• PASSAGE GIVEN:
"""
Development Blog

Where we pretend to know how to code.

Distribution of content

Published: 2020-04-04

Author: Teddi

Or alternatively, why we don’t just give you CS:S content.

Years ago in GMod, it wasn’t uncommon to wait on a loading screen to download all sorts of content, content that often wasn’t owned by the server that was distributing it. Back then and even as late as 2012 / 13 the internet was still “wild west” enough that these things just weren’t a worry. Old people didn’t get it and didn’t understand how to internet so this was very much the norm. It wasn’t uncommon to find servers broadcasting entire self-hosted movies, running hosted jukebox systems (DJ for $150 anyone?) and content just being ripped, reused and abused without shame. The logistics behind some of why this happened is fairly straightforwards but it was “we’re not hurting anyone, why would anyone bother us?”

With everyone and their mother looking to move into the digital distribution landscape seeing Valve’s success with Steam, Valve did the ultimate move and released the workshop which changed the modding landscape as we know it. Assuming a developer added proper support to their game, mods became very much 1-click install processes and before you knew it you had Spongebob running around Skyrim like it was a completely normal thing!
"""
• MATERIAL:
"""
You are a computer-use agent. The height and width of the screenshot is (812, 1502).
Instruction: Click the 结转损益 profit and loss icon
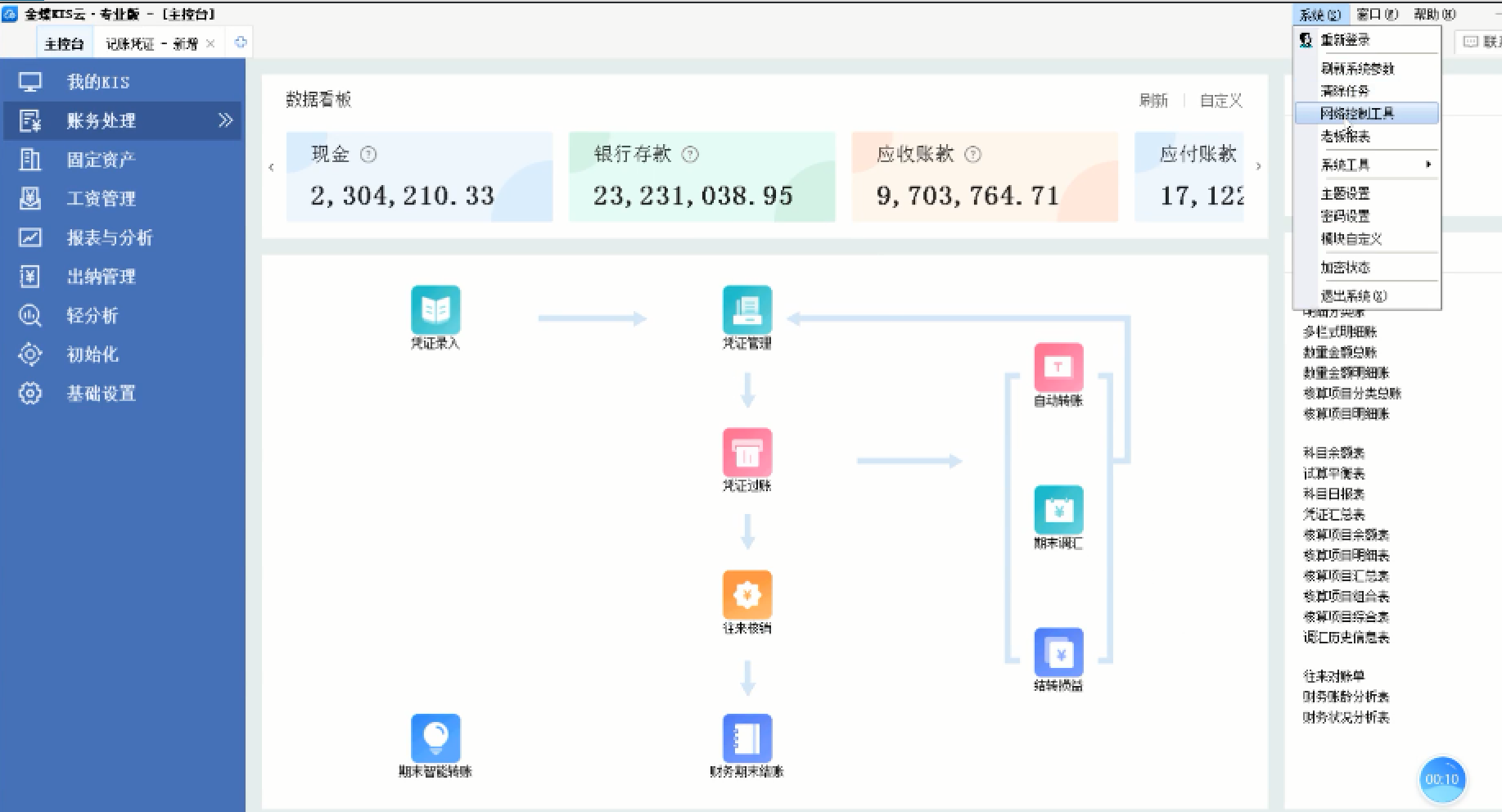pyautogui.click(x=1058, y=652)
"""
• DIRECTION: Rewrite the blog post, everything from "Where we pretend" down to "you CS:S content.", putting "assets" in place of "content". The listing above comes from a different source than the blog post.

• RESPONSE TO THE EXERCISE:
Where we pretend to know how to code.

Distribution of assets

Published: 2020-04-04

Author: Teddi

Or alternatively, why we don’t just give you CS:S assets.